> Task A: Count how many lines of the entries below contain the word "header", and reply with the number alone.

> Document extract:
Club Life CDEP
Format*
CDEP  $4.00
Digital download  $3.00

Simpático - Club Life CDEP

matinée 044   /   March 2003
 #simpatico
  1. Club Life
  2. Inseparable
  3. Garden Greene
  4. First & Last Warning
  5. Self-conscious

Five of the strongest songs to date from jet-setting Australian Jason Sweeney and the first new Simpático material since the acclaimed "Difference Between Alone & Lonely" album last year. Since then, Simpático has played numerous dates throughout the US and Australia and assembled an abundant arsenal of positive press including comparisons to Magnetic Fields, Red House Painters, The Wake, Famous Boyfriend, and Trembling Blue Stars. The most upbeat song penned by Jason since the days of Sweet William, "Club Life" boasts a hypnotic rhythm track that makes it thoroughly modern and a potential dancefloor filler if we lived in a more tolerable universe. The balance of the EP further hones the characteristic Simpático recipe of atmospheric pop blending layered, swirling guitars with keyboards, heaps of reverb, exceptional songwriting and warm, emotional vocals.

> Task B: In the Club Life CDEP listing, what is the price of the digital download?

> Extracted data:
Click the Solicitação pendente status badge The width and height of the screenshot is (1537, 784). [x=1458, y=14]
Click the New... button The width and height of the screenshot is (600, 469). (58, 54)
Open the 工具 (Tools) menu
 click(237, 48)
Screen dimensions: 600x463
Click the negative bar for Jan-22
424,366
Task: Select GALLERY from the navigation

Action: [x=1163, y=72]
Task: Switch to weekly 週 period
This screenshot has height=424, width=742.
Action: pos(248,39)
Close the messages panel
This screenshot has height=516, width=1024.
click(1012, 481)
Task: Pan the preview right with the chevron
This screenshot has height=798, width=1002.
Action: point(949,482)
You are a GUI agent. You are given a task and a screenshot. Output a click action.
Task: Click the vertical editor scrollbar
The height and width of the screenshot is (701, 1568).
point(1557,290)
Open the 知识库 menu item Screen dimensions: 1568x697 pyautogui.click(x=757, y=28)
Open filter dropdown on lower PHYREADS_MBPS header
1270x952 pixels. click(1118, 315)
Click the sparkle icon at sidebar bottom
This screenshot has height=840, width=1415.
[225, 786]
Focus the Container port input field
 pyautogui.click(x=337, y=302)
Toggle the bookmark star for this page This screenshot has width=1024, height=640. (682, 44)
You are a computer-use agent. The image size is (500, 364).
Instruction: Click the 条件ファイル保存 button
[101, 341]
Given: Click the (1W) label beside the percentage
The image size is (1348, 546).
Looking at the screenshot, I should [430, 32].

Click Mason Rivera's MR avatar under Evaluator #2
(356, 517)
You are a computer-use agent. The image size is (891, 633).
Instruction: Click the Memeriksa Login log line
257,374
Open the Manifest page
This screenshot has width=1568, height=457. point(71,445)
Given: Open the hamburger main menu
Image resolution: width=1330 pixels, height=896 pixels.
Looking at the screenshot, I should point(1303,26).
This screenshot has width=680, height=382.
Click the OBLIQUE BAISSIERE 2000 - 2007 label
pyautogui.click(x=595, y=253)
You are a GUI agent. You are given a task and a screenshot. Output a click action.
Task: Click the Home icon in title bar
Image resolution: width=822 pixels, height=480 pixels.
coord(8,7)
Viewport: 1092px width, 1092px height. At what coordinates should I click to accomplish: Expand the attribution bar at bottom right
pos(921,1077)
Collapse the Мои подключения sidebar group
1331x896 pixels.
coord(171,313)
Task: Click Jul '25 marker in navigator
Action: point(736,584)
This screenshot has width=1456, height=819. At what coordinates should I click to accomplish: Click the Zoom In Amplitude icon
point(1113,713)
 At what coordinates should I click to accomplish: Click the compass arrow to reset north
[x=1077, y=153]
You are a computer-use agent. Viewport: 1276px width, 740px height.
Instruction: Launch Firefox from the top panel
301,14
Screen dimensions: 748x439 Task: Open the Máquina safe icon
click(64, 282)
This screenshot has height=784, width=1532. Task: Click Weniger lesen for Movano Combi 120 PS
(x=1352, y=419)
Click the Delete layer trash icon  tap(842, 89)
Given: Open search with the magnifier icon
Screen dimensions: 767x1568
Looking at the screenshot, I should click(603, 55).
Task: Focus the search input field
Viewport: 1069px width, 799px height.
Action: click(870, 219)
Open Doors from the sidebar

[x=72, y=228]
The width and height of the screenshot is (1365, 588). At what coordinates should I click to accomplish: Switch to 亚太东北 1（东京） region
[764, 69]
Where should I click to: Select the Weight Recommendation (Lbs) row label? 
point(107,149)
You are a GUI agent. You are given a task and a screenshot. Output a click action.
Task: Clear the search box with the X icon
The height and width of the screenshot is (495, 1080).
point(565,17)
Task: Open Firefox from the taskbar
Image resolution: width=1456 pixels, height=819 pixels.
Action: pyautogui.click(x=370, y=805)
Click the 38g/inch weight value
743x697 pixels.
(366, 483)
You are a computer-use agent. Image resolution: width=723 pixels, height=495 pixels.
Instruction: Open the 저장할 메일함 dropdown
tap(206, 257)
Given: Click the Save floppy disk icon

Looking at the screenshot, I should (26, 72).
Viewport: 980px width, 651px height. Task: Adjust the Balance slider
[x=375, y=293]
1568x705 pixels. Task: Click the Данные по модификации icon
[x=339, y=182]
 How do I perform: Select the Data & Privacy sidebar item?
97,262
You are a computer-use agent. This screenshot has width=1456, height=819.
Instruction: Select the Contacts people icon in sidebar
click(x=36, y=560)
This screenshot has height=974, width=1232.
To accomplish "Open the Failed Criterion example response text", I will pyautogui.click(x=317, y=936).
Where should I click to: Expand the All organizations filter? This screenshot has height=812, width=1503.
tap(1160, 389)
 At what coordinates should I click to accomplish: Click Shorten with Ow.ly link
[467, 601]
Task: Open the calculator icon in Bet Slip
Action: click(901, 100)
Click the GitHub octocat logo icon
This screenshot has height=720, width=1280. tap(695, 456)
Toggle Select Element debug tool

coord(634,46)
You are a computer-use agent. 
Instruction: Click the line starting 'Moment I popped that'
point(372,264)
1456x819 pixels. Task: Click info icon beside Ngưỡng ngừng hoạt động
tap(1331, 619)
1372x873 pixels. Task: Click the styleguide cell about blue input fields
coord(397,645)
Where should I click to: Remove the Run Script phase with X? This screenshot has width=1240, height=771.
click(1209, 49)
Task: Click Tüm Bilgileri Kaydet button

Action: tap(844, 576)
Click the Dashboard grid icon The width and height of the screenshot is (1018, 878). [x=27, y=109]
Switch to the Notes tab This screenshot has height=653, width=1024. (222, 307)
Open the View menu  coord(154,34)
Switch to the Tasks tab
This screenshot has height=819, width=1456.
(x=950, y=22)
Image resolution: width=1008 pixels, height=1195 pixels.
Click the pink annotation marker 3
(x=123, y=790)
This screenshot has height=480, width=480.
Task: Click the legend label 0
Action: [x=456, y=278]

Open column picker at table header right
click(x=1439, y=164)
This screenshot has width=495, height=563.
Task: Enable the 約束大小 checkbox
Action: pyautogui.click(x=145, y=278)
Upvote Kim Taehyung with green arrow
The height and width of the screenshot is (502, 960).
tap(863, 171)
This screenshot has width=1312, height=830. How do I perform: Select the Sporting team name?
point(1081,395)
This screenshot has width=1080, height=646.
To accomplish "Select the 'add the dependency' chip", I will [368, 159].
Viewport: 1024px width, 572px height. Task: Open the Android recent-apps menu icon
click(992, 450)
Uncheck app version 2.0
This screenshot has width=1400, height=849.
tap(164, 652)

> Correct answer A: 2

> Correct answer B: $3.00